Over the last few years, the term “soft power” has been in popular use in discussions on how to manage international relations, including conflict management. To find what might be called “the birth of the term,” we must refer to American researcher and strategist Joseph Nye, who distinguished between three forms of power: hard power, soft power and smart power. Hard power is primarily military force and all the relevant elements essentially aimed toward inflicting direct, material and human impact on opponents. Soft power focuses mainly on cultural, moral, scientific and economic elements. Its impact is through the attractiveness of the model behavior, making the creator of the model more attractive and acceptable to the targeted people. Soft power affects the targeted people’s culture, behavior, and way of thinking. Smart power is in between hard and soft power, namely, the practical embodiment of U.S. President Roosevelt’s advice, “Speak softly and carry a big stick.”

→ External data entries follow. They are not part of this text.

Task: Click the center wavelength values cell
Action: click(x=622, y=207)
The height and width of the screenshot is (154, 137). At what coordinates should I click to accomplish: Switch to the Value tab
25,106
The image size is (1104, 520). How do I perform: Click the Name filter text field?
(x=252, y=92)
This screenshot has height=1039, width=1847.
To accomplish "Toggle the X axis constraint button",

Talking about Nye does not negate the fact that Roosevelt indicated the importance of soft power beginning in the late 1930s. At that time he formed a board of Americans whose main objective was to spread American culture and the American model through cinema and the media. It was this campaign that launched the Voice of America, the Association of Cultural Freedoms and other organizations. These groups work on marketing American culture and the American model of political life and practice, particularly the concept of democracy.
The adoption of a U.S. foreign policy based on hard power in both military and economic spheres has been declared poor planning by numerous strategists and U.S. research centers. This policy has hurt America’s image among many peoples of the world. They see America as a model re-forming the concept of hegemony and colonialism with new tools. This has contributed to the formation of a negative stereotype of the U.S. in the world’s collective imagination.

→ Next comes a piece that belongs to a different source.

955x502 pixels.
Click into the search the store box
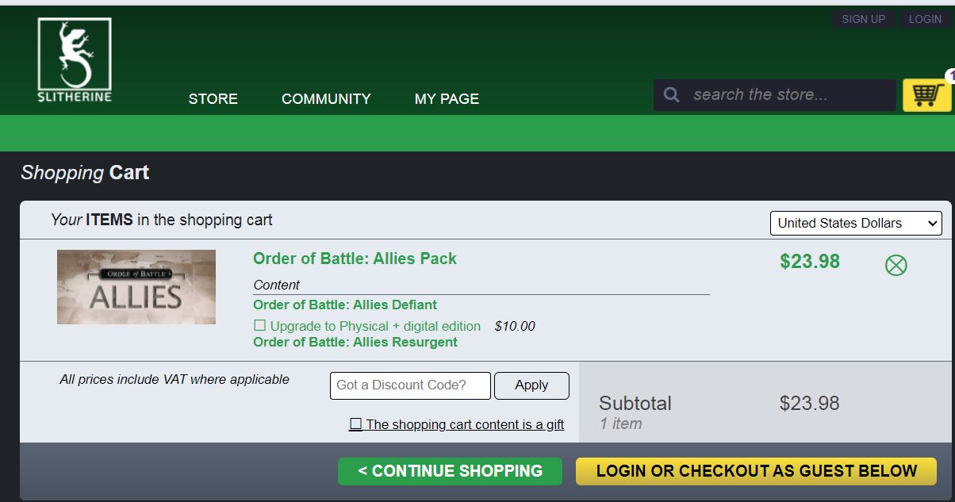(785, 95)
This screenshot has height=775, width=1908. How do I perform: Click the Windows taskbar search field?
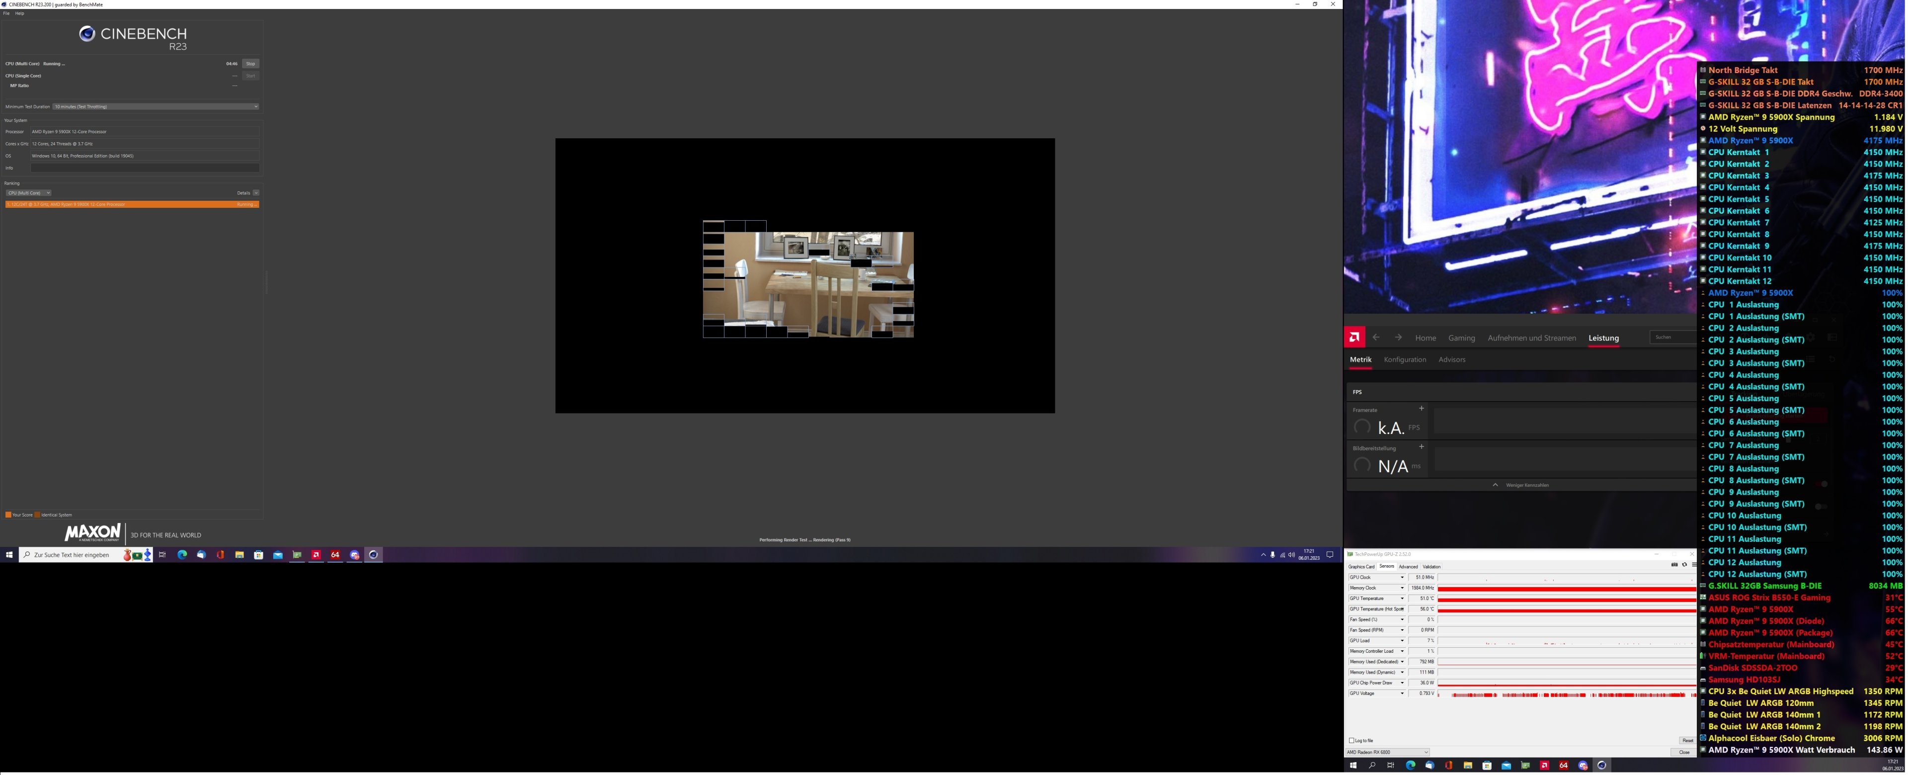tap(70, 554)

Discussing hard and soft power does not eliminate the fact that the fundamental basis of U.S. foreign strategy still depends on the logic of using military and economic force to exert hegemony over world policies. In that respect, talking about the importance of soft power as a priority seems to be an alternative used in a different context. It is used if hard power proves to be costly for America’s human and material resources. Perhaps the American empire cannot bear the internal and external repercussions of the unprecedented and growing hostility and hatred toward it by most peoples of the world. Anti-American sentiment is especially increasing after the invasions in Iraq and Afghanistan and other adventures perpetrated by U.S. political, military and economic forces.
After his inauguration as U.S. president in 2009, Barack Obama talked about the importance of giving new life to the so-called American values of freedom and self-determination, which are, in essence, President Wilson’s principles. Several research centers and strategy specialists perceived this as a new American approach to dealing with international issues after the fall of unipolarity. They see it as the prevailing American model for which Francis Fukuyama, Samuel Huntington, Leo Strauss and others paved the way.

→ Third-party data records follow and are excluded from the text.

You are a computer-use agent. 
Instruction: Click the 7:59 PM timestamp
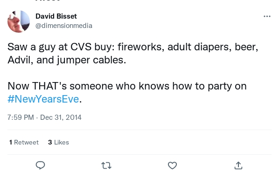(x=21, y=117)
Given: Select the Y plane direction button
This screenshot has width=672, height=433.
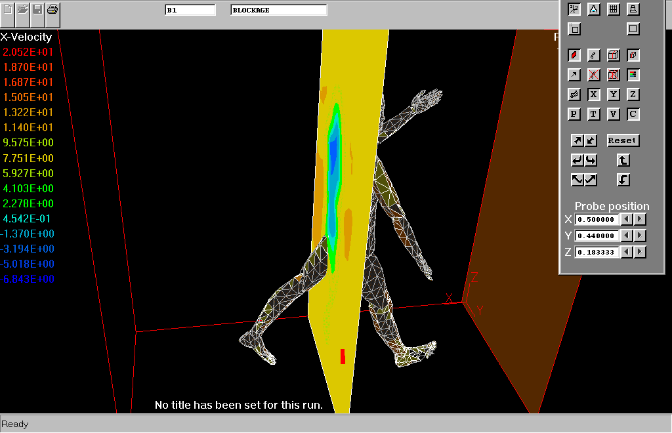Looking at the screenshot, I should click(614, 94).
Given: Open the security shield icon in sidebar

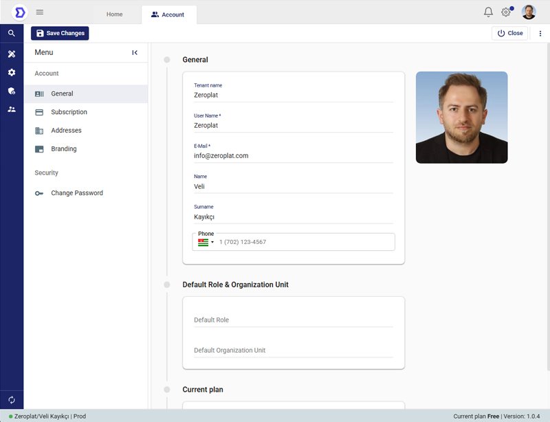Looking at the screenshot, I should pyautogui.click(x=12, y=91).
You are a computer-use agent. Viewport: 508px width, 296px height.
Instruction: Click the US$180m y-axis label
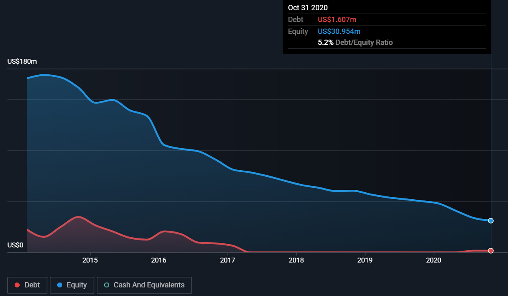[x=22, y=62]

Based on that, American non-governmental organizations, in coordination with the U.S. State Department and the CIA, have proceeded to promote a new American approach that invests in the excess of American power in the form of media, culture, economy and the so-called moral credit of the U.S. It includes a public relations campaign consisting of economic subsidies, financing the so-called civil society organizations, scientific missions, providing scholarships to American universities, and polarizing political, technical, and media cadres by organizing tours throughout the U.S. to become familiar with the American model from within and to see the facts of American life. In this way, the negative stereotype fueled by the forceful approach of previous U.S. administrations turns into admiration for the charm of the American model. This proves the right answer to the problematic question posed by cultural, media and societal institutions since the Sept. 11 attacks: “Why do they hate us?” (referring to how most peoples around the world view America).
Several researchers from America and from other countries have sharply criticized the forceful approach. That approach is still used by the U.S. administration in forming new policies that do not fit with Obama’s suggestions to change the political tools used to deal with the rest of the world. This is reflected in real data from the U.S. budget: While $36 billion is allocated to the U.S. State Department, the budget for the Department of Defense is over $750 billion. This number exceeds the military budgets of more than half the countries in the world.
These figures, as well as the American militarization approach in the global political arena, do not give the impression of a fundamental shift in the American method of dealing with world affairs. America’s image in the eyes of the people of the world seems to be incarnated in Guantanamo prison, not in the Statue of Liberty.